WACO, Texas -- There's a certain realism you need to have when playing Baylor, and Florida State has it. The No. 8 seed Seminoles were excited to be back in the Big Dance after missing it last season after seven consecutive NCAA tournament appearances.
But seeing the name Baylor in your corner of the bracket is, of course, sobering. Only one team, Stanford, has beaten the defending national champion in its past 43 games. That should be more than enough to worry the Seminoles before their second-round game Tuesday against the top-seeded Lady Bears (9:35 p.m. ET, ESPN2).
However, also consider that Baylor hasn't been stopped short of the Sweet 16 since 2008, when Pitt beat the Lady Bears in the second round. Baylor's NCAA finishes since: regional semis, Final Four, Elite Eight, NCAA title.
Add in Baylor playing at the Ferrell Center in the last home game for superstar Brittney Griner and her fellow seniors. If you're the Seminoles, you know it would take an epic upset to pull this off.
Florida State coach Sue Semrau can look to the Sunshine State success on the men's side -- led by giant killer Florida Gulf Coast. But the truth is, there is no team in the men's tournament as dominant a favorite to make the Final Four as Baylor is on the women's side.
So the Seminoles shouldn't spend much energy thinking about the difficulty of what they face. Instead, they need to focus on the positives of their season. None is bigger than the triumphant final chapter of Morgan Toles' career.
The 5-foot-9 senior point guard is playing in her first, and last, NCAA tournament. Just being here really matters.
Toles was a highly regarded high school player out of Fayetteville, Ga., who began her college career at Auburn. She was a starter for two seasons for the Tigers, averaging 7.6 points and 4.4 assists as a freshman and 8.6 and 5.1 as a sophomore.
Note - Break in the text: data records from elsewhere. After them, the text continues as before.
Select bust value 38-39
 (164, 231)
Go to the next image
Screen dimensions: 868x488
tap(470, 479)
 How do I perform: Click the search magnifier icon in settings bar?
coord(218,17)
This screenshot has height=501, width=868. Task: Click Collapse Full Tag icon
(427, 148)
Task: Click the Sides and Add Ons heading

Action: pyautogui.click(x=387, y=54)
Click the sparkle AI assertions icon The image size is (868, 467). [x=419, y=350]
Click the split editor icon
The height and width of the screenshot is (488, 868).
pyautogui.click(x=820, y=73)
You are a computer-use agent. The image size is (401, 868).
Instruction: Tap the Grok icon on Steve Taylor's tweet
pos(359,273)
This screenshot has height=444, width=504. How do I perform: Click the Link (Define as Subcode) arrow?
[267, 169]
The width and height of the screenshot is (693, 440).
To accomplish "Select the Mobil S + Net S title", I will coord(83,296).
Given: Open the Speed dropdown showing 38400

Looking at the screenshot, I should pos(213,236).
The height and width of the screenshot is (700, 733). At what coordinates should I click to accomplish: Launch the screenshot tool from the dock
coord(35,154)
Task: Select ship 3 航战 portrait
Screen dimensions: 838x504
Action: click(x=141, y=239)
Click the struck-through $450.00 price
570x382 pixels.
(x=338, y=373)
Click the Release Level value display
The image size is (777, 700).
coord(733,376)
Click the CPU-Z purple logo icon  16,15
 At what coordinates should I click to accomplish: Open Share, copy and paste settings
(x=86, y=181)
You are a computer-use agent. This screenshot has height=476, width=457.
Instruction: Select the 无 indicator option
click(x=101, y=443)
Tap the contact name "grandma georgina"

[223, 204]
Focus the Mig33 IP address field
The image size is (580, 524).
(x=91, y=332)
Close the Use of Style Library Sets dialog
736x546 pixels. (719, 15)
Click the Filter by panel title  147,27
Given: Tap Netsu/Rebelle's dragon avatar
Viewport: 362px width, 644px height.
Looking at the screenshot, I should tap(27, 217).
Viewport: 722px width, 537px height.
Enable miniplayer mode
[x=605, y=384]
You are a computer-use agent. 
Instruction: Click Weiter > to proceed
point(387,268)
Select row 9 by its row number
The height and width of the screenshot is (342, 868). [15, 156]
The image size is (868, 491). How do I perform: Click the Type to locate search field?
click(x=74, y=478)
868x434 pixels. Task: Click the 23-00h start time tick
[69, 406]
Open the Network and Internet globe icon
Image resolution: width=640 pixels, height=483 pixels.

But after her second season, Auburn's doctors -- concerned about three concussions she had had dating to high school -- did not clear her to continue playing.
She began to look into transferring that summer of 2011, after getting other opinions from neurologists.
"Concussions are a scary thing," Toles said, "but I knew I was fine."
Still, she kept meeting resistance from other schools. Toles began to lose hope about getting another chance to play. Then Semrau called.
"I told her, 'You're probably not going to want to take me; no one else has,'" Toles said. "But she said, 'Come on in, we'll test you ourselves.' And I passed every test."
So Toles went to Florida State. But by the time all the NCAA bureaucratic hurdles had been cleared, the Seminoles were into the second half of the 2011-12 season. Toles could have redshirted and had two more seasons to play.
But Florida State needed a point guard, and she was eager to get back into action.
"I was watching, and I knew I could contribute," Toles said. "We had talent, but people were just in the wrong places. Great shooters were bringing the ball up the court. I just wanted to help as soon as possible."
Then, she played just four games before an elbow injury ended her 2011-12 season.
"At first, I thought it was a waste of a year," Toles said. "But then I really looked at it and thought about it. I think it made me all the more eager to get ready for the next season. I'm just thankful to be here, honestly."
Toles knows playing professionally probably isn't an option, so she is giving everything to her last college season.
She is averaging 5.4 points this season and has 126 assists to 53 turnovers. Florida State finished tied for fourth in the ACC with Miami, but it beat the Hurricanes in all three meetings. In Sunday's 60-44 NCAA first-round victory over Princeton, Toles had 12 points, 4 assists and 5 rebounds.
"She is an amazing young lady," Semrau said. "For her and her parents to have the courage to seek out lots of different opinions and opportunities for her to play … for them, I'm extremely excited about this win. And for Florida State, I'm excited she's here."
Toles hopes to join the coaching ranks when she's finished with college. She recognized how much she loves basketball from a strategic perspective while she was sidelined.
"I know I took the game for granted before," Toles said. "But I learned from it. I approached practices and games differently after sitting out."
And if Tuesday night's contest is her last as a college player, she is taking a bright-side approach to that, too.
"It's an honor to play the very best team; you see who you really are when playing against the best," Toles said. "It's going to be a tough environment, but we're looking forward to it. It's a chance to do something big."